***** Data entries *****

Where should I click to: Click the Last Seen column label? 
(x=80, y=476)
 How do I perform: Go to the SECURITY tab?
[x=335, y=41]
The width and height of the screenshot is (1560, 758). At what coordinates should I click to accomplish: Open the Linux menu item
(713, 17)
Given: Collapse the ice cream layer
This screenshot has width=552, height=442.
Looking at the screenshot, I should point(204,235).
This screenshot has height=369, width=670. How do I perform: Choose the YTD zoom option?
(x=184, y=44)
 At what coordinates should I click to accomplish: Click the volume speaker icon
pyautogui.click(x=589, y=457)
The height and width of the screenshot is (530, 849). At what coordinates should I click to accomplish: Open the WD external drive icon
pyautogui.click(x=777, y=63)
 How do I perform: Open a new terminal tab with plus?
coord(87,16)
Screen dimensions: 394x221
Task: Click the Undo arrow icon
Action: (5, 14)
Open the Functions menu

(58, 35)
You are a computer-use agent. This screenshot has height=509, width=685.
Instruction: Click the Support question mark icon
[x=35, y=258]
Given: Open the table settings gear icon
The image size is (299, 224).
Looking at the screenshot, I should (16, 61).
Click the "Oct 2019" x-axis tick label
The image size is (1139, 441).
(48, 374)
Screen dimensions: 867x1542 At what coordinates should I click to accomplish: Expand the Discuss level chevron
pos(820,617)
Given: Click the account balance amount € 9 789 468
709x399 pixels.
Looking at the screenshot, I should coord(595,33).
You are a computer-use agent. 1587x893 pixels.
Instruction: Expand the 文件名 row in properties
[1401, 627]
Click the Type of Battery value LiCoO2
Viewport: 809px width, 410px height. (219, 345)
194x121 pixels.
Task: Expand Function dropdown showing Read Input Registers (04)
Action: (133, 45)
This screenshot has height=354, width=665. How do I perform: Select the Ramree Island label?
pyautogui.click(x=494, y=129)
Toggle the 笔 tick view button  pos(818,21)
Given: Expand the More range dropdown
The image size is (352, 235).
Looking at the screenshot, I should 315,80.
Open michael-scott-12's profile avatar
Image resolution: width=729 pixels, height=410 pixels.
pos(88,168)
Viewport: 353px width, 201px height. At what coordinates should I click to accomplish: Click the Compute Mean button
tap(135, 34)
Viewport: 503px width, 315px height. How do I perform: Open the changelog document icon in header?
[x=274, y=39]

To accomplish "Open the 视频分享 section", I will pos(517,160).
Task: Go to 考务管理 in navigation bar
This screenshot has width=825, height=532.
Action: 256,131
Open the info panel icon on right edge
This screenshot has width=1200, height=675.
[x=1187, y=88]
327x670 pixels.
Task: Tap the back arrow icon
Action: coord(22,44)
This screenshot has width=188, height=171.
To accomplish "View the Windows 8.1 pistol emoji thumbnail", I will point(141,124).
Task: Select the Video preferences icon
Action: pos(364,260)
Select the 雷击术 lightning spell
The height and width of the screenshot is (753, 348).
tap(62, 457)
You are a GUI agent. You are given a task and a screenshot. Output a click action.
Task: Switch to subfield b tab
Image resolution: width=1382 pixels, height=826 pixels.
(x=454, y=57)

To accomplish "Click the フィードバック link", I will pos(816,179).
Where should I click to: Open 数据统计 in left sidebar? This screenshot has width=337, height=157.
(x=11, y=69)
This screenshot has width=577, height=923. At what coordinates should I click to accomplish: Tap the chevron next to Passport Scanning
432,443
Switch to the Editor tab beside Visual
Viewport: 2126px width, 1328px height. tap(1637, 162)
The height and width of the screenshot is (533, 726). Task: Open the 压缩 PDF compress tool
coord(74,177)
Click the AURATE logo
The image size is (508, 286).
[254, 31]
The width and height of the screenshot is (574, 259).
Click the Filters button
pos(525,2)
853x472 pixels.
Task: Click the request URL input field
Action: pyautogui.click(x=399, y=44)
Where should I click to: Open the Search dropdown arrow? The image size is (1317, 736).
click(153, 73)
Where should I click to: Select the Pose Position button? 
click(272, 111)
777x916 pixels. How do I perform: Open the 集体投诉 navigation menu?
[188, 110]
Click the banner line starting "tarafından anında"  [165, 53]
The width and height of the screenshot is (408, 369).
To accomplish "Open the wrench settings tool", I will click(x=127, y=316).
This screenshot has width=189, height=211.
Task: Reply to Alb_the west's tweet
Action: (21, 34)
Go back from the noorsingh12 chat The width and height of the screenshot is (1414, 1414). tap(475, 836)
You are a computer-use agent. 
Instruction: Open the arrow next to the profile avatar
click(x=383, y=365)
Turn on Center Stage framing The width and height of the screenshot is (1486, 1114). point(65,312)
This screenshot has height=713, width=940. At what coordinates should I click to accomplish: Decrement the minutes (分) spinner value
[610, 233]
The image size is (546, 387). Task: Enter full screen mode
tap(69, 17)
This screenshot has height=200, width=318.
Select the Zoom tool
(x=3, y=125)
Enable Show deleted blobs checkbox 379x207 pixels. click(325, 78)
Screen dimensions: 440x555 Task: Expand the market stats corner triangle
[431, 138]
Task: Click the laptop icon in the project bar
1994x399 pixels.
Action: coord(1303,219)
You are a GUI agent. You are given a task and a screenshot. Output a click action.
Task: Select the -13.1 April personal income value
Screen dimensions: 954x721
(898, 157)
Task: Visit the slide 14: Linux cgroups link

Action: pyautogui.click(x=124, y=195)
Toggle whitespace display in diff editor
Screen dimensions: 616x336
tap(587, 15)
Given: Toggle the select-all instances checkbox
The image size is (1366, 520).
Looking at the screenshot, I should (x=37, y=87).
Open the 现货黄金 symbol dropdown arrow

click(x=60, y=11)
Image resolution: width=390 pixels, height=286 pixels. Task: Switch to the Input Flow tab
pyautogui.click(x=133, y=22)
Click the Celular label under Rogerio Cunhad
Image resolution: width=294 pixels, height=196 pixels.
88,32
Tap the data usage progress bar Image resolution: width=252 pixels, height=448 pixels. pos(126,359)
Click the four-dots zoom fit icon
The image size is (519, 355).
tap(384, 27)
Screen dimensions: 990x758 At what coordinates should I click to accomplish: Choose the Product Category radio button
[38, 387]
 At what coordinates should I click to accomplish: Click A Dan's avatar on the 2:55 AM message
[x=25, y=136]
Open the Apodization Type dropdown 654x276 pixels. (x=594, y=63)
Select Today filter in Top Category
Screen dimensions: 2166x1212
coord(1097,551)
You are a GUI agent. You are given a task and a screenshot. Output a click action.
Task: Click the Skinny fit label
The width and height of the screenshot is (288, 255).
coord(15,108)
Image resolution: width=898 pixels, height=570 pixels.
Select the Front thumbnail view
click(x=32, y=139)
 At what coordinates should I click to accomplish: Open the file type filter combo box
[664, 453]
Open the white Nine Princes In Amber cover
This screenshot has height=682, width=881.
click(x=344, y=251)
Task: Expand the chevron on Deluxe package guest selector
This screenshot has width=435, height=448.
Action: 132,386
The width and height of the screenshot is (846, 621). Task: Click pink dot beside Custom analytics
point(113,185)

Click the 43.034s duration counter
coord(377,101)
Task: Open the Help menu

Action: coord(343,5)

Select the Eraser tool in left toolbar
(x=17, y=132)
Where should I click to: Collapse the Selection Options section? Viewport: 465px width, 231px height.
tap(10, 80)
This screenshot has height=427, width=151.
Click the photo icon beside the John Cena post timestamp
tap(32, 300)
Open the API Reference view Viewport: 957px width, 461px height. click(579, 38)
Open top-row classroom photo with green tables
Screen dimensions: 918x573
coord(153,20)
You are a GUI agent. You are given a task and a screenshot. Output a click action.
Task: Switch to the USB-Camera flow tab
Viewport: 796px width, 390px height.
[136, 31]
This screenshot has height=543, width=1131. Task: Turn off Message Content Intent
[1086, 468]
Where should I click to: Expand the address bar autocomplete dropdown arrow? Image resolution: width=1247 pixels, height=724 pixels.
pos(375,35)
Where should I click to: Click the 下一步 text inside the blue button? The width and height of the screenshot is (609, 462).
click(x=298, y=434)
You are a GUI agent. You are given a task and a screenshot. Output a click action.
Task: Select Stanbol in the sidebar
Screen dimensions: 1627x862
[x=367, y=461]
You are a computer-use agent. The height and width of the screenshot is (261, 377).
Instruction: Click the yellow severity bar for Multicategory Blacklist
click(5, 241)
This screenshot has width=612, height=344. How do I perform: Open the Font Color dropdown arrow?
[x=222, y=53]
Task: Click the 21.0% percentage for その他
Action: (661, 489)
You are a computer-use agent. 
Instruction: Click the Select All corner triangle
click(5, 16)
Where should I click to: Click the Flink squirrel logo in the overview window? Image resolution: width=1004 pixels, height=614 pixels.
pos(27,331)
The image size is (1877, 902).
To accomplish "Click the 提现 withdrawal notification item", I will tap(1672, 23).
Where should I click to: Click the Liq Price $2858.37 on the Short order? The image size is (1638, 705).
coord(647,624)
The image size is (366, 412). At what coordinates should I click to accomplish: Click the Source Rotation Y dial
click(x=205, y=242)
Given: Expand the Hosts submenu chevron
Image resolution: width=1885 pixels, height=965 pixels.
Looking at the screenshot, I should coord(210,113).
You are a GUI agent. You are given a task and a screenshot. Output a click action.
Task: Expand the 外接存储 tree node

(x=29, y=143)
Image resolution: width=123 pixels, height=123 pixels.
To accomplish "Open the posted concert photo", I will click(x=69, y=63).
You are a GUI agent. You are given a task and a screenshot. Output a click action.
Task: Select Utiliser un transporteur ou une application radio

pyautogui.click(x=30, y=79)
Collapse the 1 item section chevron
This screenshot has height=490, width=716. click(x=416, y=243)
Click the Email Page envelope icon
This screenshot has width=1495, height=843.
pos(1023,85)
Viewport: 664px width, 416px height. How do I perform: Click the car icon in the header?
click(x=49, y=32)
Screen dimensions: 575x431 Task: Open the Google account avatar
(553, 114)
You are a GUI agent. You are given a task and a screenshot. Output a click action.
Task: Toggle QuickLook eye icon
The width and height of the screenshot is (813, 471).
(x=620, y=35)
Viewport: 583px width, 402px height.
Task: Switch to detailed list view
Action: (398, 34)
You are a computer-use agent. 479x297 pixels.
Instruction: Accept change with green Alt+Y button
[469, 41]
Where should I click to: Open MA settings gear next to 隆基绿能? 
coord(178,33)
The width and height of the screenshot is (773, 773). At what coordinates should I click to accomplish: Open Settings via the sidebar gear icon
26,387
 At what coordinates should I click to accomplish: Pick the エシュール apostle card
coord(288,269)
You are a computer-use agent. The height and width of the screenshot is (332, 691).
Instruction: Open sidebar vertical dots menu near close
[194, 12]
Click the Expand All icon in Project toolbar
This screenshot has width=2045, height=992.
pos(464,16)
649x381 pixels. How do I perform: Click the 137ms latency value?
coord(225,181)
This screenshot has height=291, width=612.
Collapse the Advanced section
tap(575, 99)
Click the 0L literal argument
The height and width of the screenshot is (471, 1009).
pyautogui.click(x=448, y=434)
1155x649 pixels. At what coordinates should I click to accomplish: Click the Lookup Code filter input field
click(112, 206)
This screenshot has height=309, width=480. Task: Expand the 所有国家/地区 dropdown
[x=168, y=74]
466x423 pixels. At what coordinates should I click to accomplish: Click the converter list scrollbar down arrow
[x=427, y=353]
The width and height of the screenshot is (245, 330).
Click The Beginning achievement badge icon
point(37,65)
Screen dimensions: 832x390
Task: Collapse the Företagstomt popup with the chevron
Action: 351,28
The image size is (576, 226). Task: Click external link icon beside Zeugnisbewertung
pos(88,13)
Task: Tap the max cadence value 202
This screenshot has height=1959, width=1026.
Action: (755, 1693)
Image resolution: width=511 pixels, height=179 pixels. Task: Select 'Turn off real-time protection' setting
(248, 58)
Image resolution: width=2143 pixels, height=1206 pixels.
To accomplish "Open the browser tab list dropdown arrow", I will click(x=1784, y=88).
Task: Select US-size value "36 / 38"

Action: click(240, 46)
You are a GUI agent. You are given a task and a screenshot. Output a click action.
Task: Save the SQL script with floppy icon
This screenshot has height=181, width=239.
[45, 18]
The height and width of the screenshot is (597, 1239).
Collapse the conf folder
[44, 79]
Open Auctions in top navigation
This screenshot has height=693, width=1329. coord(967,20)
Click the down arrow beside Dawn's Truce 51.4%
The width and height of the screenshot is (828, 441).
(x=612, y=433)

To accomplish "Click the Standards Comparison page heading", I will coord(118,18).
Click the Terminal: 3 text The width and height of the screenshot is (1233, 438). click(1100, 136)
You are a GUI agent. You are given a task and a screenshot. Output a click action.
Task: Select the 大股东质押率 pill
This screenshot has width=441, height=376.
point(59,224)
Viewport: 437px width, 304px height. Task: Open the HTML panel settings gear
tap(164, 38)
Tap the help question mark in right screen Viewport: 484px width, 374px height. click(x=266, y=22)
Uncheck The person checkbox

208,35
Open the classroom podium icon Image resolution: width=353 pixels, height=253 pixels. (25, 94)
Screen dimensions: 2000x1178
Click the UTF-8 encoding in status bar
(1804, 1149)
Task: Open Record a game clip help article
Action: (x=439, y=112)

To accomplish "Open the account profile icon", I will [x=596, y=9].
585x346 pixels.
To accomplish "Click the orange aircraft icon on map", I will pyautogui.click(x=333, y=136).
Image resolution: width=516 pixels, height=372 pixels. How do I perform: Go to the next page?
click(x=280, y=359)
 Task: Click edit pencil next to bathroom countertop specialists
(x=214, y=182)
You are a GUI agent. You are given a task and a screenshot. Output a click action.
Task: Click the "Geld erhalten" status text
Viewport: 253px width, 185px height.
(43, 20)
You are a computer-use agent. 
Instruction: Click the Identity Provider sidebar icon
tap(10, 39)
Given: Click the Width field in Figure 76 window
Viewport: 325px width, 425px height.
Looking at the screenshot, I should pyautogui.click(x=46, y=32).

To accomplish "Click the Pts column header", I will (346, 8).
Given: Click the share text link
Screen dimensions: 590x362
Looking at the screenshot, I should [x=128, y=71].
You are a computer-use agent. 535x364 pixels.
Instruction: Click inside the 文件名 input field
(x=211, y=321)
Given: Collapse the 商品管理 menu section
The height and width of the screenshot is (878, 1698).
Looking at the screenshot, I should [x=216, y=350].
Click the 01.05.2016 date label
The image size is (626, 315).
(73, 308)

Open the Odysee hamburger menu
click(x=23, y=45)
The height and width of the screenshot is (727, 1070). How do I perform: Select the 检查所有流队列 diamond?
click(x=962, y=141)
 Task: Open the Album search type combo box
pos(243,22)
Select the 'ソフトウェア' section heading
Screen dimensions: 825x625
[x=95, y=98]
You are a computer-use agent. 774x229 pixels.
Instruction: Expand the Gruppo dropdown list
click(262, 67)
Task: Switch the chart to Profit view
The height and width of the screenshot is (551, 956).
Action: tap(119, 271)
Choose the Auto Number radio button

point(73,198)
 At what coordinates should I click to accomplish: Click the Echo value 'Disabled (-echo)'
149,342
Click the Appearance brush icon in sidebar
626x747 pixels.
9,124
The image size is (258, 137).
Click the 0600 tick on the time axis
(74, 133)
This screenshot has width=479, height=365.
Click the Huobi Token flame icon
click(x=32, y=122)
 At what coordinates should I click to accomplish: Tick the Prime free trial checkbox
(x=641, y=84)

*****

*Direction:*
Reproduce the lines of the data above from the line containing "You are a computer-use agent. 535x364 pixels." up to and including the line containing "(x=211, y=321)".

*The solution:*
You are a computer-use agent. 535x364 pixels.
Instruction: Click inside the 文件名 input field
(x=211, y=321)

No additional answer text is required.